Masalah yang muncul adalah jika pelaku pembakaran ingkar dan tidak mau membayar adat/denda yang dikenakan padanya. Di sinilah peran lembaga-lembaga adat untuk membinanya. Jika tidak, pemilik lahan yang menjadi korban kebakaran dapat membawa kasus ini ke polisi, untuk diproses di pengadilan. Dalam hal ini, antara hukum adat dengan hukum pidana/hukum perdata tidaklah saling meniadakan, walaupun mungkin dapat saling mempertimbangkan. Tetapi, bila lembaga adat tidak mampu mengatasi masalah ini, kewibawaan lembaga adat yang bersangkutan akan turun di mata masyarakat, karena tidak mampu mengatasi masalah di wilayahnya sendiri. Termasuk pemerintah daerah dapat mempertanyakan peran lembaga adat tersebut, karena setahu penulis, lembaga adat mendapat dana operasional dari pemerintah berdasarkan Permendagri No. 3 Tahun 1997 Pasal 10, yang mewajibkan Gubernur, Bupati/Walikota untuk menganggarkan dana setiap tahun anggaran melalui APBD. Petunjuk pelaksanaan Penegasan Permendagri ini dituangkan dalam Instruksi Mendagri No. 15 tahun 1998.

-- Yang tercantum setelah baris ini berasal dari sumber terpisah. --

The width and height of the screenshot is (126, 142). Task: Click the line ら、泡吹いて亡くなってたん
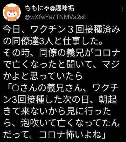pos(62,123)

Peran Pengurus RT/RW/Kepala Dusun/Kepala Desa/Lurah
Bagi masyarakat yang tidak mengenal dan kepada mereka tidak berlaku hukum adat, pelanggaran kebakaran/pembakaran dapat ditangani oleh Ketua RT/RW, Kepala Dusun, Kepala Desa, dan Lurah melalui koordinasi yang tegas dengan Camat, Bupati/Walikota. Untuk setiap kasusnya, apabila tidak dapat diselesaikan di tingkat masing-masing, dapat dibawa ke pengadilan melalui prosedur hukum yang berlaku.

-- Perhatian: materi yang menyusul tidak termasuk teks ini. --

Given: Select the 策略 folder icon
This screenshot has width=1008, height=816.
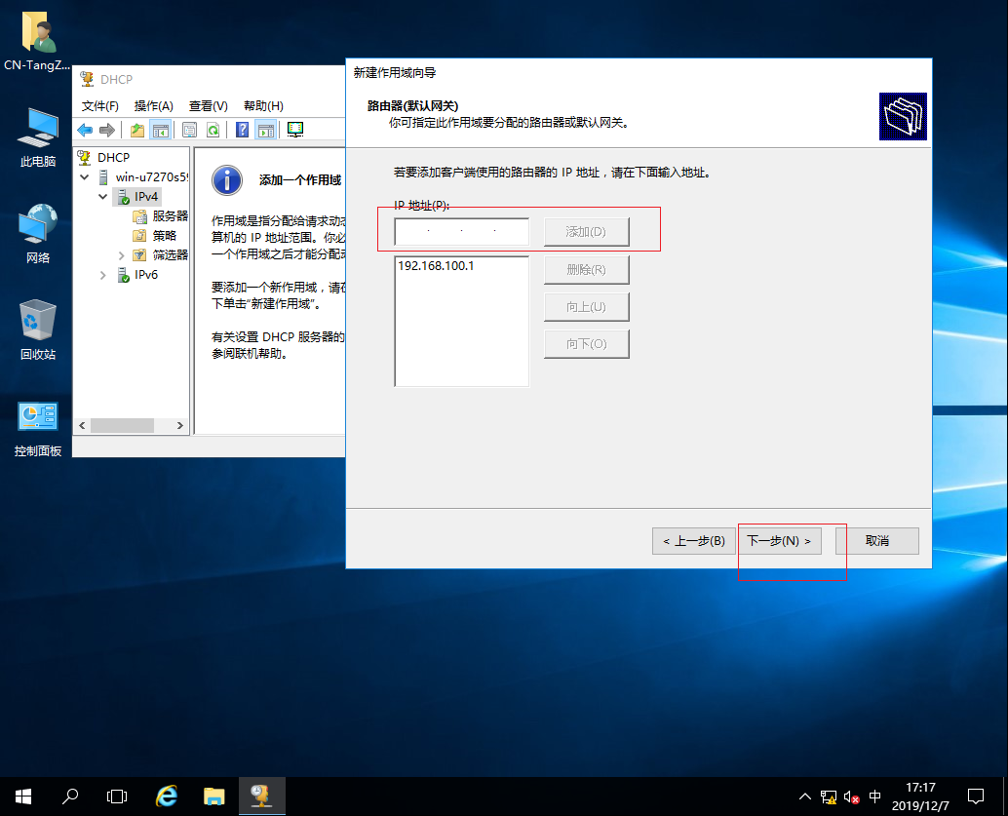Looking at the screenshot, I should [139, 236].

Mengurangi Pembakaran Lahan
Seingat penulis, asap mulai menjadi masalah di Kalimantan Barat pada tahun 1990 ke atas. Dan ini, selalu menjadi masalah pada tahun-tahun sesudahnya, sampai sekarang pada saat volume perladangan tradisional semakin kecil, dan perusahaan perkebunan semakin banyak, yang juga membuka lahan dengan cara membakar lahan yang puluhan kali lebih luas dari luas sebuah ladang. Peladang tradisional membakar lahan untuk ladang setelah material yang akan dibakar kering, dan hanya seluas kurang lebih satu hektar, dan biasanya pada masa kering di bulan Agustus, untuk kemudian ditanami padi pada bulan September (Dari mana asap yang menyelimuti Pontianak awal Oktober 2006 ini??). Pada bulan Oktober, petani sudah menikmati sayuran (sawi ladang). Sangat jarang terjadi peladang membakar lahan mentah (kayu-kayuan belum kering).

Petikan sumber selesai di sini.